Brief: Return the full newspaper article below about Bethlehem Steel retirees losing health coverage, reproducing every word and line without alteration.

Given passage:
Retirees scrambling to find health insurance

Ex-Beth Steel workers who will lose benefits are guided through options

March 23, 2003|By Gus G. Sentementes | Gus G. Sentementes,SUN STAFF

Since retiring 20 years ago from Sparrows Point, Robert E. Buchanan has been living with what he thought were financial guarantees. Chief among them: subsidized health care coverage by Bethlehem Steel Corp. that covered himself and his 80-year-old wife for just $164 a month.

But now, at age 81, Buchanan has to wade through a maze of mind-numbing information before he can make critical decisions about health coverage.

"I never thought [health care termination] would happen," said Buchanan, an Army veteran who worked in Sparrows Point's tin mill. "I'm trying to find out what I can do. If it's too much money, I think I'll drop it altogether and go through Veterans Administration. But my wife won't have access. That's what I'm mostly concerned about."

Bethlehem filed a motion this month in U.S. Bankruptcy Court in Manhattan seeking to terminate retiree health care coverage March 31, a move that has meant uncertainty for Buchanan and the roughly 20,000 retirees and their dependents living in the Baltimore area. The court is expected to approve the request tomorrow.

In search of answers, Buchanan took a bus from his West Baltimore home to the Steelworkers union hall in Dundalk last week to join more than 450 fellow retirees at a presentation on health care insurance options.

Buchanan said he's in good health and doesn't require costly prescription drugs - a key benefit for retirees because Medicare does not pay for presecriptions - but he worries about his wife, Phoebe. Though separated, they are still on good terms, and she relies on his health insurance coverage from Bethlehem.

Information provided:
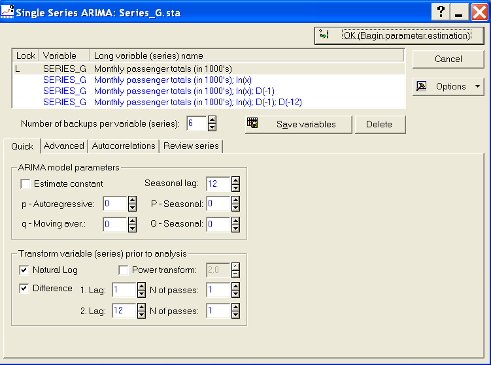Click the OK begin estimation arrow icon
Image resolution: width=491 pixels, height=365 pixels.
point(324,34)
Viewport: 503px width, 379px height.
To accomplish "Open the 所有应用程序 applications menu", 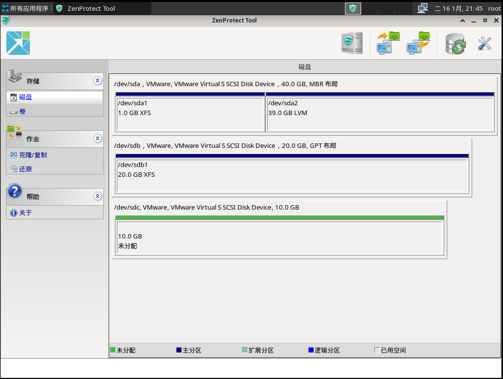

Exercise output:
Retirees scrambling to find health insurance

Ex-Beth Steel workers who will lose benefits are guided through options

March 23, 2003|By Gus G. Sentementes | Gus G. Sentementes,SUN STAFF

Since retiring 20 years ago from Sparrows Point, Robert E. Buchanan has been living with what he thought were financial guarantees. Chief among them: subsidized health care coverage by Bethlehem Steel Corp. that covered himself and his 80-year-old wife for just $164 a month.

But now, at age 81, Buchanan has to wade through a maze of mind-numbing information before he can make critical decisions about health coverage.

"I never thought [health care termination] would happen," said Buchanan, an Army veteran who worked in Sparrows Point's tin mill. "I'm trying to find out what I can do. If it's too much money, I think I'll drop it altogether and go through Veterans Administration. But my wife won't have access. That's what I'm mostly concerned about."

Bethlehem filed a motion this month in U.S. Bankruptcy Court in Manhattan seeking to terminate retiree health care coverage March 31, a move that has meant uncertainty for Buchanan and the roughly 20,000 retirees and their dependents living in the Baltimore area. The court is expected to approve the request tomorrow.

In search of answers, Buchanan took a bus from his West Baltimore home to the Steelworkers union hall in Dundalk last week to join more than 450 fellow retirees at a presentation on health care insurance options.

Buchanan said he's in good health and doesn't require costly prescription drugs - a key benefit for retirees because Medicare does not pay for presecriptions - but he worries about his wife, Phoebe. Though separated, they are still on good terms, and she relies on his health insurance coverage from Bethlehem.